Performing on Sunday evening to a packed audience in the Aula Mgr G. Farrugia, Sakyr Piano Quartet, comprised of Santa-Monica Mihalache (Violin), Barbora Veisová (Viola), Šimon Veis (Violoncello) and Marko Hilpo (Pianoforte), gave a stunning performance of two major quartets by Mozart and Richard Strauss.
This Quartet of very young musicians can compete with the best of them an the heights they reached, both musically and interpretatively, displayed what utterly consummate and professional performers they are. Formidable soloists in their own right, together they make a most accomplished ensemble, one that we would need to pay a lot of money to hear perform beyond our shores.
Starting with the lovely Quartet in G Minor by Mozart, Sakyr immediately plunged into the teasing runs and playfulness that one normally associates with a Mozart work, a sense of gossamer veneer, as it were, that belies the devilish stylistic difficulty that the work is generally always endowed with.
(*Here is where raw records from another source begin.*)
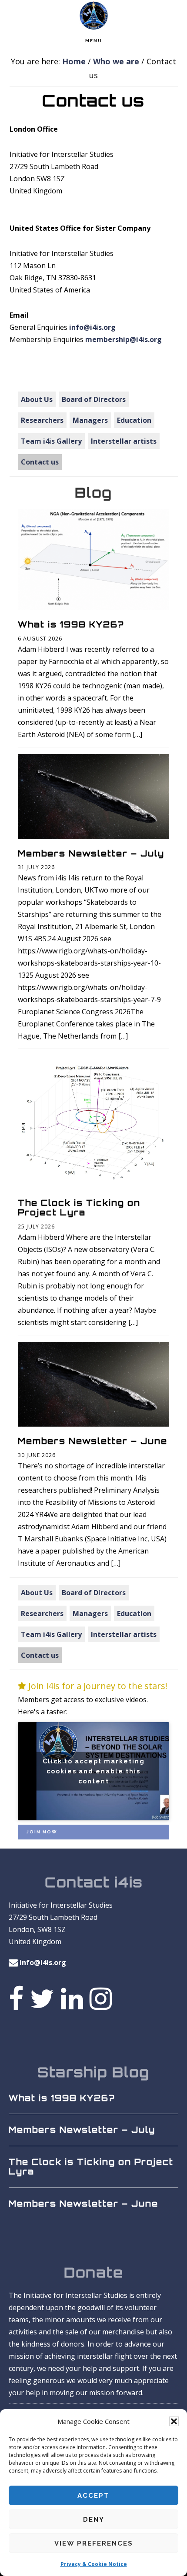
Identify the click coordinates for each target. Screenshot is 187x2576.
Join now (42, 1831)
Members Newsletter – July (91, 853)
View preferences (93, 2543)
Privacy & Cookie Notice (93, 2564)
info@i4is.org (92, 327)
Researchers (42, 420)
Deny (93, 2519)
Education (134, 420)
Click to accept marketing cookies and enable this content (94, 1771)
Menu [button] (93, 40)
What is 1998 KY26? (71, 624)
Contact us (40, 462)
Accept (93, 2496)
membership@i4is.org (123, 339)
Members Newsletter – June (92, 1441)
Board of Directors (94, 399)
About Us (37, 399)
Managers (90, 420)
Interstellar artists (124, 441)
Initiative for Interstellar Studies (93, 15)
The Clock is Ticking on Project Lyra (79, 1208)
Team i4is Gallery (51, 441)
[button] (174, 2421)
Cast in the composer’s most dramatic key, the work (like its companion, the Piano Quartet in E flat, K. 493) certainly goes far beyond the conventional domestic character of similar chamber works, its dark, romantic sonorities enhanced by a true chamber music equality of part-writing that emphasizes the lower strings. This was superbly tackled by the Barbora on the viola and her brother Simon on the cello. The first violin, Santa-Monica, soared and peaked when required while the pianist (Marko Hilpo) proved to be such a superb performer throughout. In fact, the writing for the piano skilfully juxtaposes passages of concerto-like virtuosity with others in which the instrument fades and blends into the texture of the strings.
The Quartet is in three movements, the first a powerful Allegro that contrasts stormy drama with more lyrical introspection. This unsettled mood carries through into the central Andante, while even the final movement, a Rondo, fails to bring the light-hearted relief generally expected from such movements. The performance was throughout typified by technical assurance and a strong sense of style which did not waver for a single second.
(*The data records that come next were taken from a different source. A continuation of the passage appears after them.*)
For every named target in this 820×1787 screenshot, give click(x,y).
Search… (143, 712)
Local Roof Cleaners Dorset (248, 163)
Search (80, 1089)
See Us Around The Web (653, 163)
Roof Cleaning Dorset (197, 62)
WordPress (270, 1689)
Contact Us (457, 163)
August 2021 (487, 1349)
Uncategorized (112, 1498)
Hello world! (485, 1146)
After a very short break, the Quartet then engaged in one of the repertoire’s most difficult works, namely, Richard Strauss’ Quartet in C Minor op. 13. Although a very early work by the composer, it is evident that this is the Strauss one recognizes and whose imprint was solidly forged so early on in his compositional output. A massive work, around 40 minutes’ duration, this was one performance that will not be easily forgotten. The writing is symphonic in scope and breadth and the technical difficulties offered can be insurmountable to lesser mortals. The pianist had to deal with a hyperbolic million notes, which he tackled with mastery, refinement and ease.
There is something intrinsically ironic with Richard Strauss, even in his more sombre and sedate moments, a quality he seems to share with his French contemporaries. The Quartet was fully aware of this and this is what marked their performance as a very intelligent one.
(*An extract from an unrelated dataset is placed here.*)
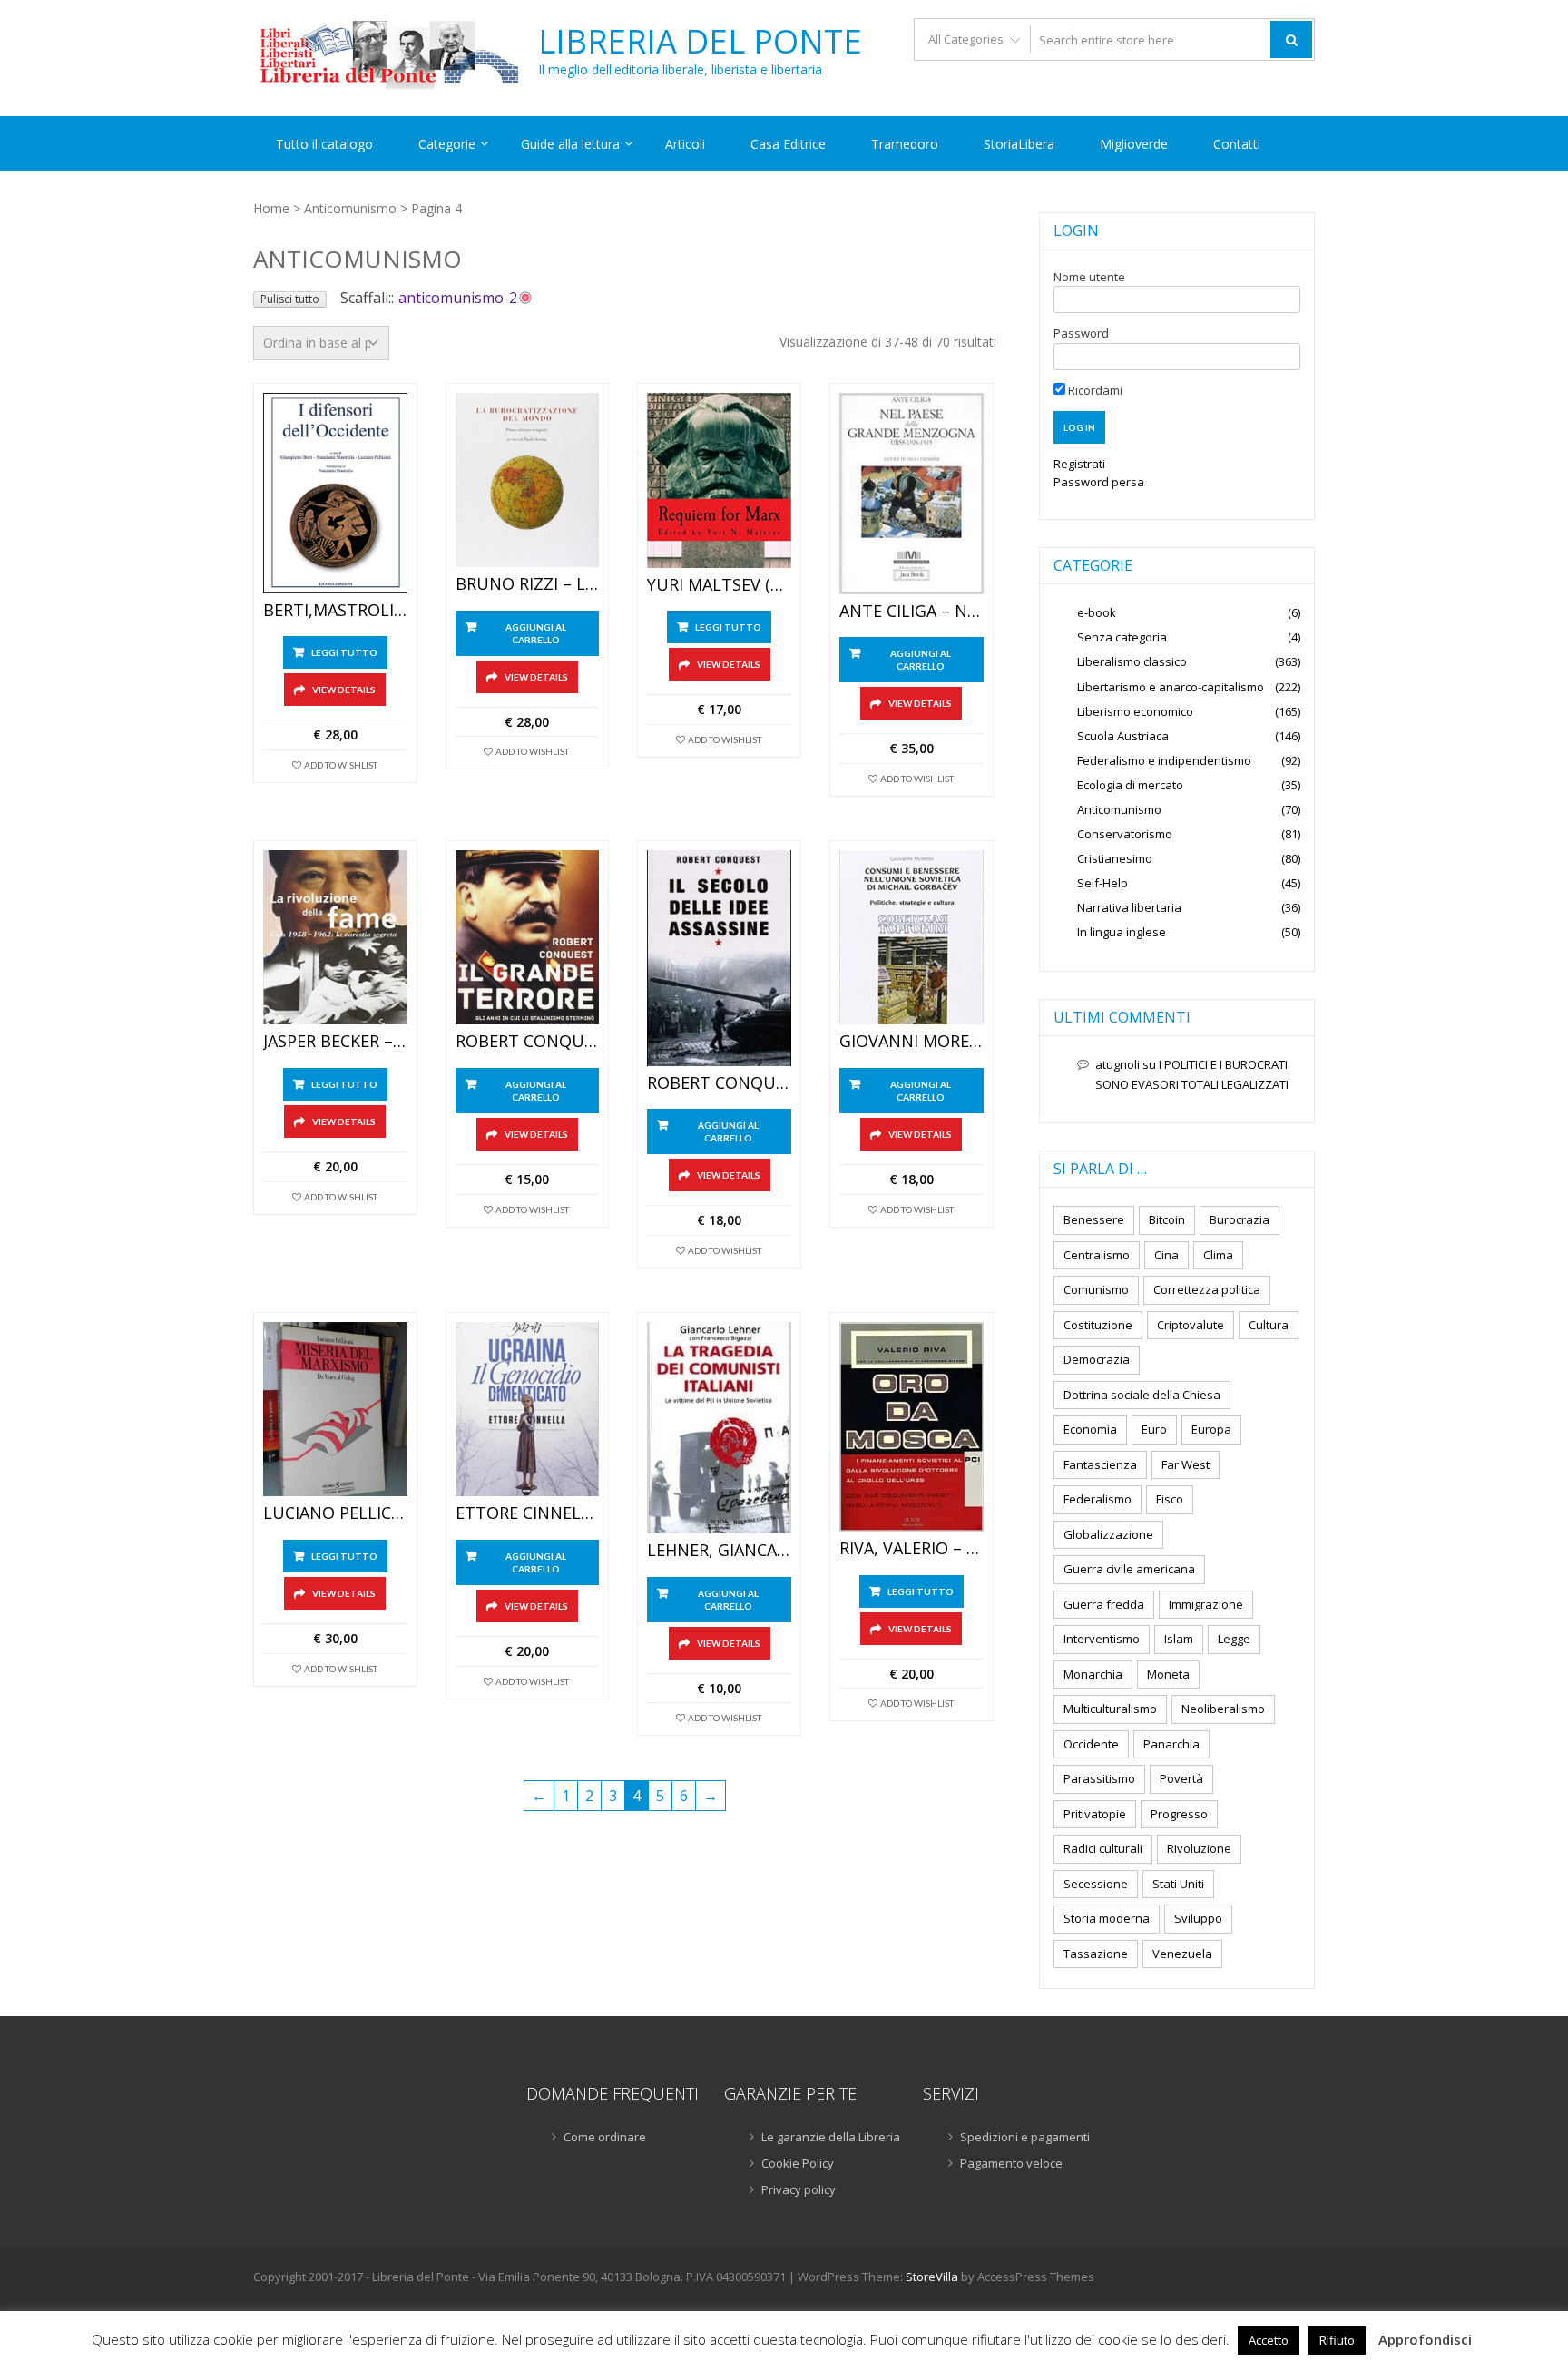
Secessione (1095, 1883)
The quiet opening of the Allegro is deceiving, for the music will quickly explode in a shower of energy, and that sharp contrast may be a key to this sonata-form movement: moments marked con espressione or tranquillo will instantly give way to superheated passages marked molto appassionatoor agitato. This opening movement is the most Brahmsian in the Quartet, as it were, particularly for its dark sonority, its development of small thematic motifs, and its dramatic scope evidenced in the multi-layered texture that works like a metaphysical conceit in literature – the more layers one uncovers the more meaning becomes obscured rather than revealed. The movement drove on relentlessly to a close that is virtually symphonic in conception and sound.
The Scherzo, marked Presto, is full of quick-silvery motion and a great deal of energy, especially in the pounding octave drops that recur throughout. A flowing Trio section leads to a return of the opening material, and Strauss recalls a bit of this Trio before the movement whips to its Prestissimo close. After two such powerful movements, the Andante brings a measure of calm. The piano’s lovely opening idea gives way to the viola’s lyric second subject, and Strauss extends these two themes gracefully. This movement came across as pregnant with feeling to a point that became almost unbearable, particularly when the strings played in wonderful sonority unison accompanied by massive octaves on the piano. Emotionally, this reached breaking point.
The concluding Vivace returned to the mood and manner of the opening movement. Its fiery beginning, full of sharp edges and syncopated rhythms, led to the violoncello’s calm second theme (molto con espressione, specifies Strauss), and these two ideas were developed at length, and with a great deal of virtuosity, before the music hammers its way to the conclusion on a firm C-minor chord.
This was both a refreshing and a most demanding concert, for the audience, I mean. A truly wonderful experience and we look forward to welcoming Sakyr again in the very near future!